No More Free Lunch For Swiss Bank Account Customers

Low Interest Rates Force Swiss Banks To Charge For Storing Money

Swiss banks are going to start charging their millionaire customers to store money, according to a report by CNN.

On Friday (Oct. 18), the bank Credit Suisse said it was going to tack on a negative 0.75 percent interest rate for customers who have more than $2 million in the bank. For example, if a customer has a balance of $3 million for a year, that customer would get charged $7,600. 

If a balance is above $10.1 million, the fee goes up to 0.85 percent. This starts for corporate bank members on Nov. 15 and for individual customers on Jan. 1 of next year. 
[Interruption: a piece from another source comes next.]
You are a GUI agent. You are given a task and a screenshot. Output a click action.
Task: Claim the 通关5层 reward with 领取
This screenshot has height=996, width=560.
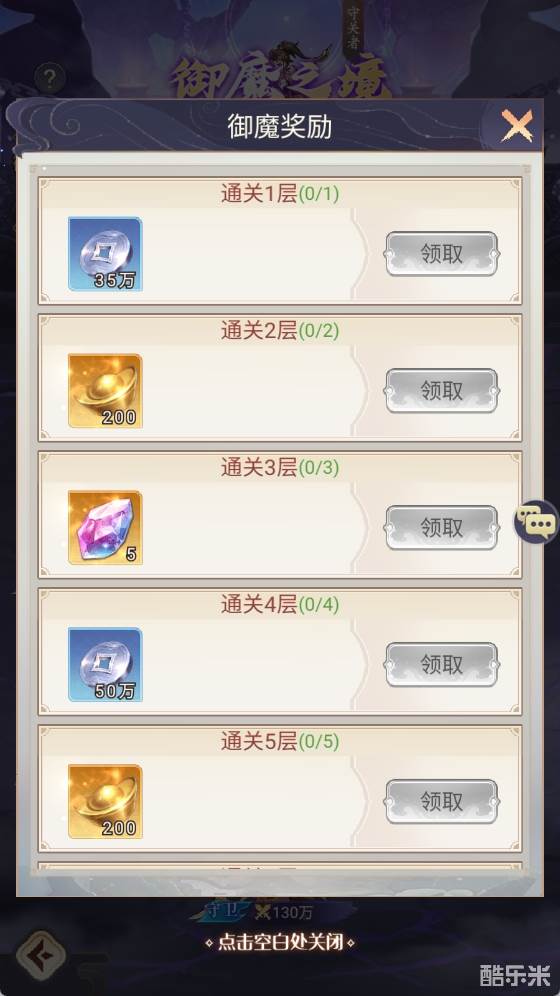tap(442, 802)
This move comes from the result of low interest rates, and negative interest rates have been used in Switzerland since 2015, as well as in countries that use the euro from around 2014. The rates are meant to encourage people to borrow and help to stimulate the economy. 

However, the policies have been hurting Swiss banks, and they want to pass some of that burden to more affluent customers. UBS, for example, said it would try a similar approach for corporate customers.

For cash balances over $2 million, a 0.75 percent fee will apply and that will start in November. UBS will also lower the line for its 0.6 percent fee to people who have a balance of $557,000, which is down from $1.1 million.

“Conditions in money and capital markets remain very challenging,” UBS said in a statement. 

Incoming European Central Bank president Christine Lagarde, who will take control of the ECB around the same time when many of the new policies are going to be put into effect, said that without negative rates citizens would be “worse off.”

She said she would pay attention to the issue and monitor potential “adverse side effects” when she became president.